Comme Ambling Alp, Odd Blood devrait séduire un grand nombre de personnes : Yeasayer ont fait un disque potentiellement visionnaire en utilisant l'éventail complet des possibilités de la musique basée sur des logiciels informatiques pour créer ce qui aurait été à un moment donné du rock radio-friendly. L'élastique O.N.E et l'évocation à la Tears for Fears de I Remember sont de bons coups de sang style eighties, et confirment le potentiel préssenti sur All our Cymbals en rivalisant avec les meilleurs titres de ce disque. L'ouverture The Children marche aussi en adaptant leurs tendances décalées dans une chanson bien ficelée. Dans le plus gros de la première moitié de l'album, Yeasayer fait preuve d'un savoir-faire et d'un discernement rares dans la musique « indie » moderne. Leurs paroles ne veulent peut pas dire grand-chose, mais leurs dispositions agiles, leur sens de la dynamique et du rythme, et le chant expressif de Chris Keating transmettent une énergie.

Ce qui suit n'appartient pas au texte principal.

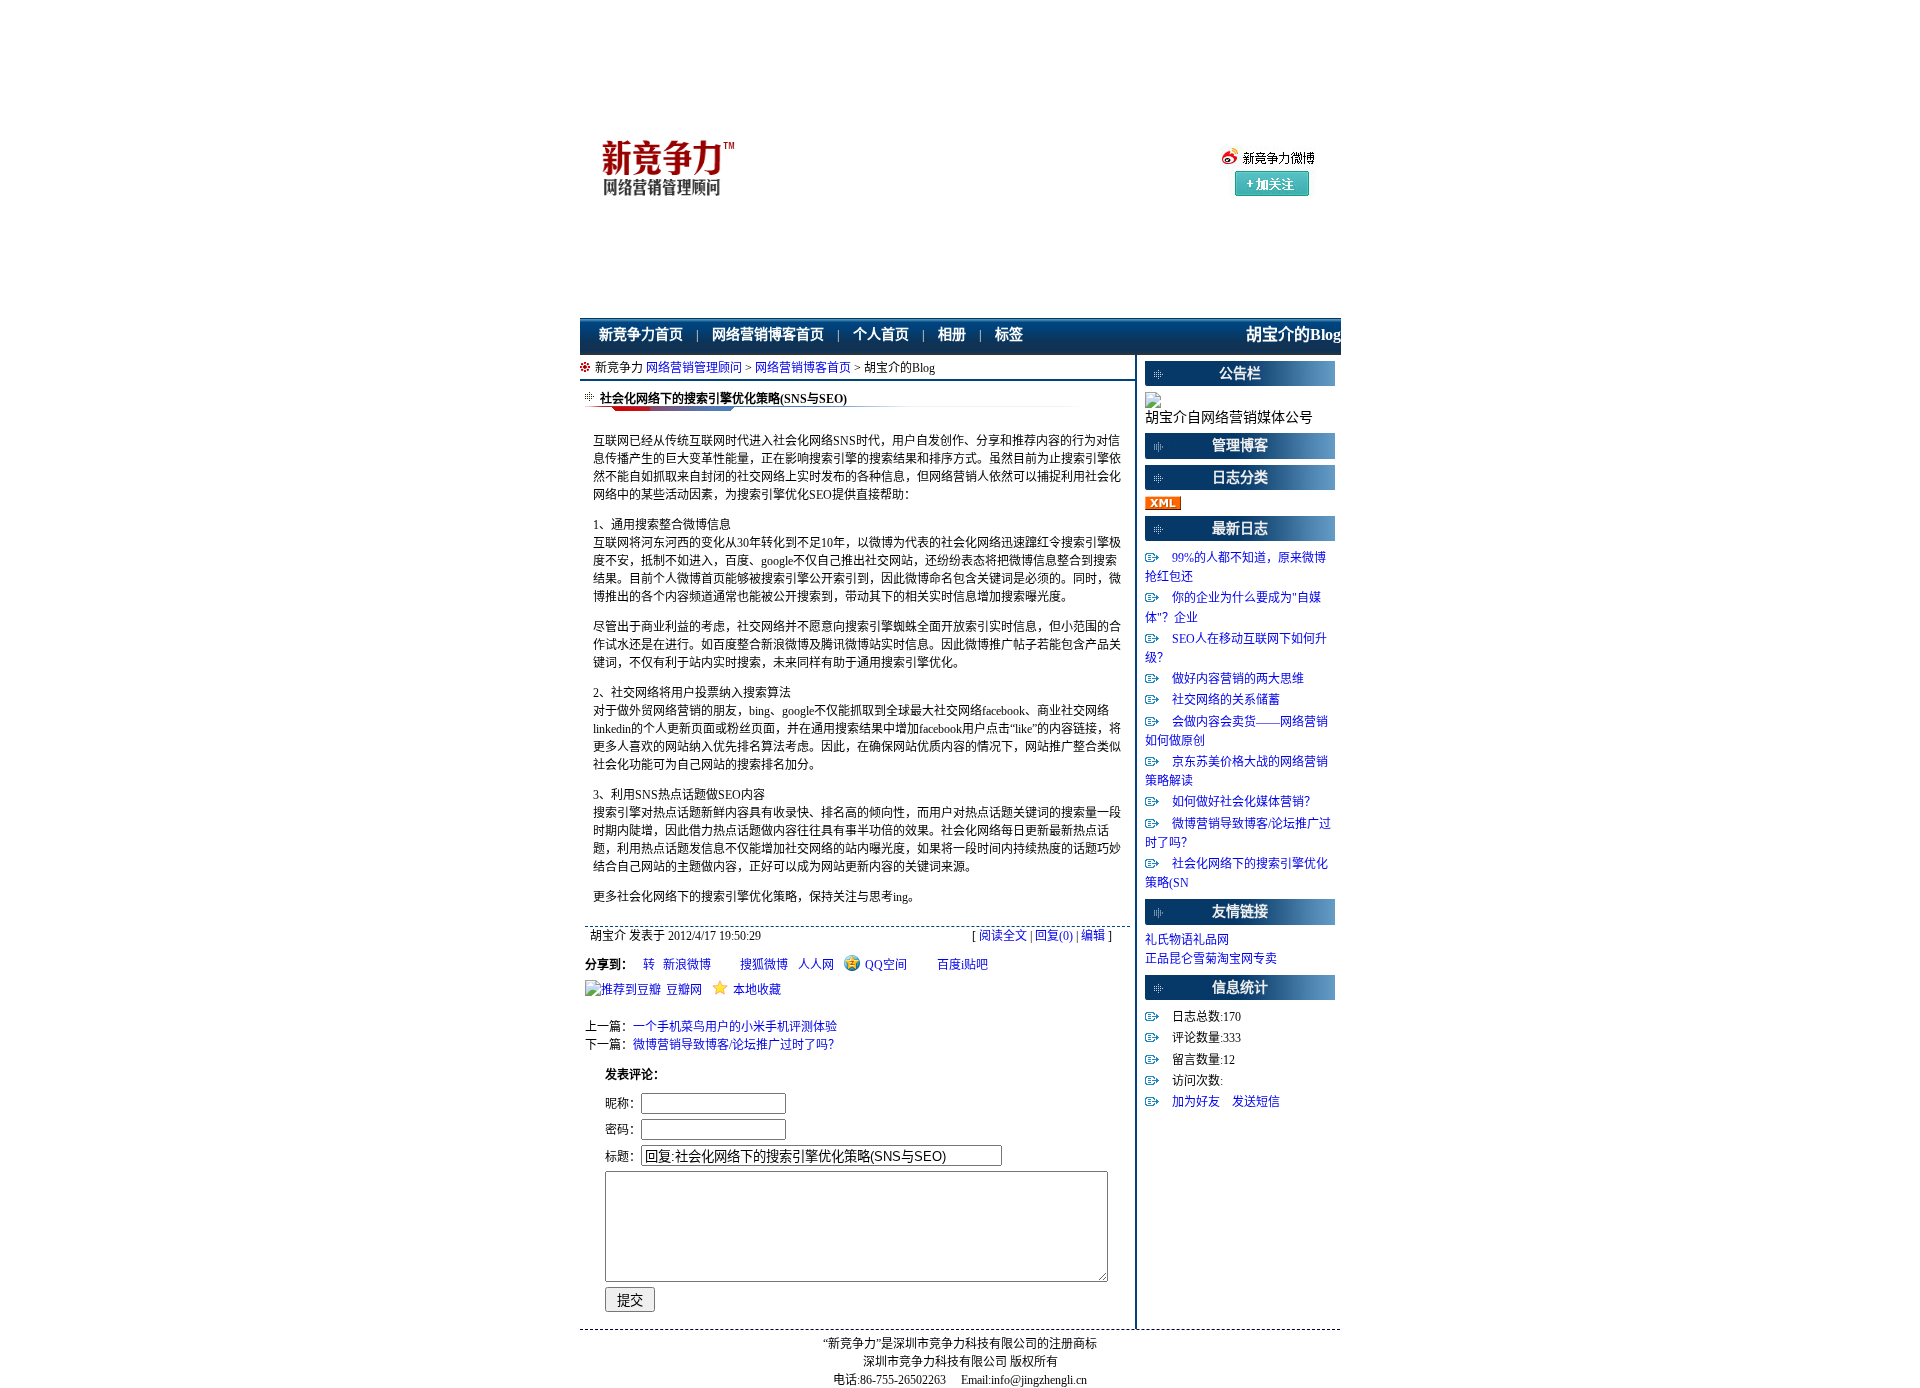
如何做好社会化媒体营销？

Le reste de l'album souffre d'une crise d'identité majeure – peu des quelques idées dispersées prennent, et la plupart d'entre elles finissent trop cuites. Dans l'ensemble, le disque alterne entre une synth-pop années 80, du prog-rock anglais (sur les bonnes chansons) et une pop alternative qui imite la musique du monde (et ce sont les mauvais). Des chansons comme Rome ou Love Me Girl ont l'objectif d'un étalement ambitieux, mais s'essoufflent dans la boue, tandis que les ballades Strange Reunions et Grizelda semblent laborieuses et congestionnées.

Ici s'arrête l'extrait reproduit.